The vital nature of the railways has transformed the way they are run. When the war started on February 24th, the system’s management triggered a secret plan worked out in advance for a national emergency. Female staff with families were evacuated abroad. Train drivers were recalled from retirement. Meanwhile a core management team packed suitcases for an as yet unclear period on the road. That central team has been in charge of strategy for the past 22 days, making decisions from aboard randomly chosen trains to avoid being hit by the Russians. Operational decisions have mostly been delegated to station managers, who work with military police around the clock to ensure as safe a passage for staff and passengers as they can.

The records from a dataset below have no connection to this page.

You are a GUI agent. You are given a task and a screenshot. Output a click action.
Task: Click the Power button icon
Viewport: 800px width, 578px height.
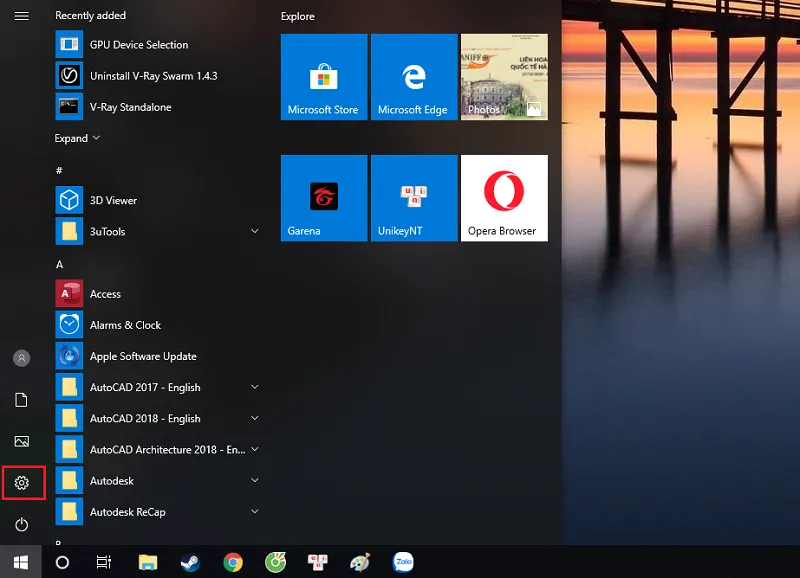pyautogui.click(x=22, y=525)
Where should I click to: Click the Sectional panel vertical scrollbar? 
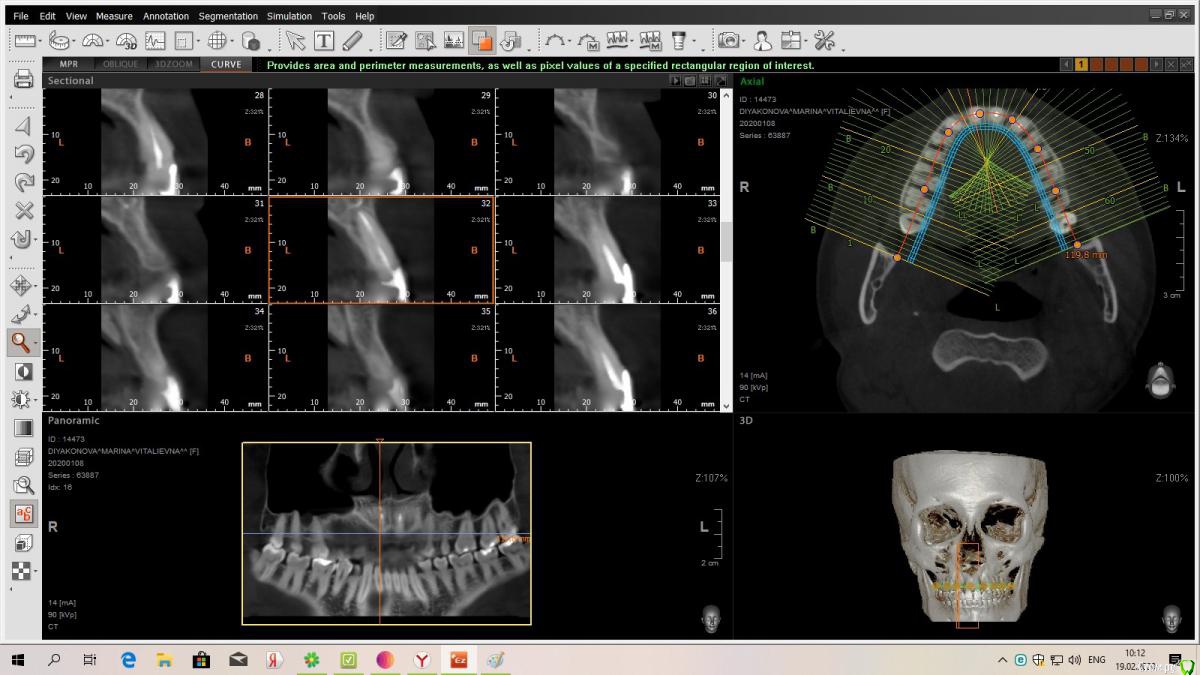tap(726, 240)
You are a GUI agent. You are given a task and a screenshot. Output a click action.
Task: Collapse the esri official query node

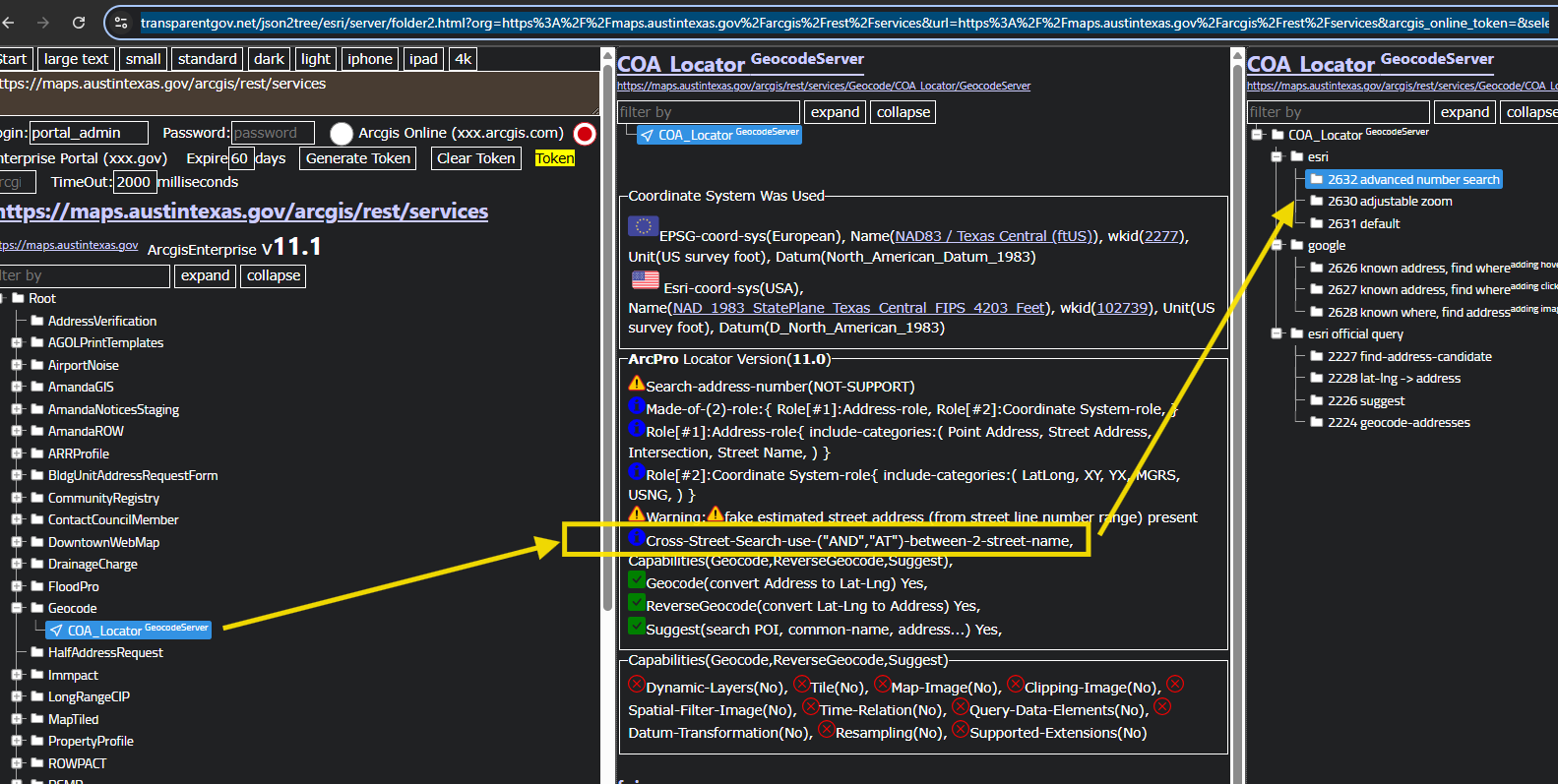[x=1277, y=333]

Petro Stetsuk, the controller at Kyiv’s central station, is but one of a number of war heroes keeping the railways running. The former head of Ukraine’s transport police and a 30-year veteran of the railways, 60-year-old Mr Stetsuk has been camped alongside the tracks for the past three weeks. It has been a constant battle, fought alongside a slimmed-down staff of 60 railway workers. They have repaired the station after it was damaged by a falling rocket; turned the station’s east vestibule into a soup kitchen, field hospital and psychological clinic; and put more than 2m frantic fellow Ukrainians on evacuation trains to the west. Passenger flows are now less than the highs of late February, when close to 80,000 flowed through the station daily. But the work continues to be taxing. “My main job is keeping my people calm so they can make good decisions,” Mr Stetsuk says. He laughed: “Plus, of course, finding the train drivers, the carriage assistants, preparing the trains, calling the end stations, and making sure people aren’t blown up en route.”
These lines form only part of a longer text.